En 2026, les conflits au Moyen-Orient et les goulots d'étranglement dans le transport maritime font osciller les cours du Brent et du WTI de manière imprévisible.
Les affrontements à proximité de points de passage névralgiques, tels que le détroit d'Ormuz, provoquent des pics de prix majeurs et une anxiété sur les marchés boursiers, modifiant la valorisation des entreprises du jour au lendemain. Toutefois, les foreurs américains et canadiens, préservés de ces tensions géopolitiques, extraient des volumes historiques de pétrole brut.
Cenovus Energy Inc. se trouve au cœur de cette mutation. En tant qu'acteur majeur de l'énergie en Amérique du Nord, leader dans les sables bitumineux et le raffinage, ses opérations sont géographiquement protégées des chocs au Moyen-Orient, permettant aux fluctuations du Brent de soutenir directement sa valorisation. Lors de la conférence de résultats du premier trimestre 2026, la direction a explicitement souligné que ces frictions géopolitiques mondiales ont engendré une sévère volatilité sur les matières premières et une incertitude sur les marchés.
Une rentabilité insolente ?
Malgré ce chaos, Cenovus a affiché une production amont record, en hausse de 19% sur un an pour atteindre 972 100 bep/j, tandis que le débit en aval a chuté de 31% à 458 500 b/j, principalement en raison de la cession de WRB.
Avec l'abandon de ses raffineries WRB, qui a fait plonger les volumes de raffinage aux États-Unis, le chiffre d'affaires du premier trimestre 2026 a été impacté.
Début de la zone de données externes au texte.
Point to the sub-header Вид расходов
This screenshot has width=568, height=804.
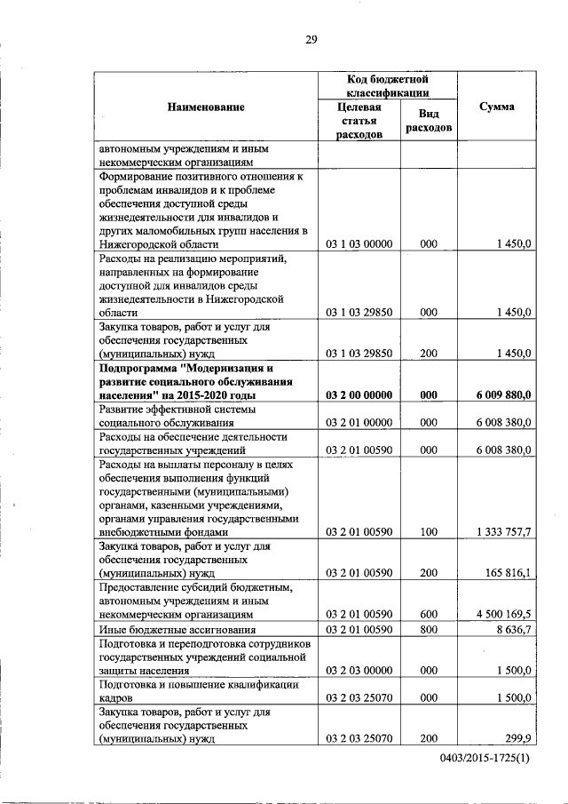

Il a enregistré une baisse de 7% sur un an, s'établissant à 12,3 milliards de CAD contre 13,3 milliards de CAD précédemment.
Cependant, ses marges opérationnelles ont bondi de 56,9% pour atteindre 4,4 milliards de CAD, contre 2,8 milliards au premier trimestre 2025, portées par les variations des cours du pétrole.
Le segment amont a généré 3,7 milliards de CAD (contre 2,6 milliards au trimestre précédent) grâce à la fermeté des prix et à la hausse de la production. Le segment aval est passé à la vitesse supérieure, grimpant à 734 millions de CAD contre seulement 149 millions au trimestre antérieur, les équipes ayant su capter la demande saisonnière alors que les prix des produits raffinés s'envolaient.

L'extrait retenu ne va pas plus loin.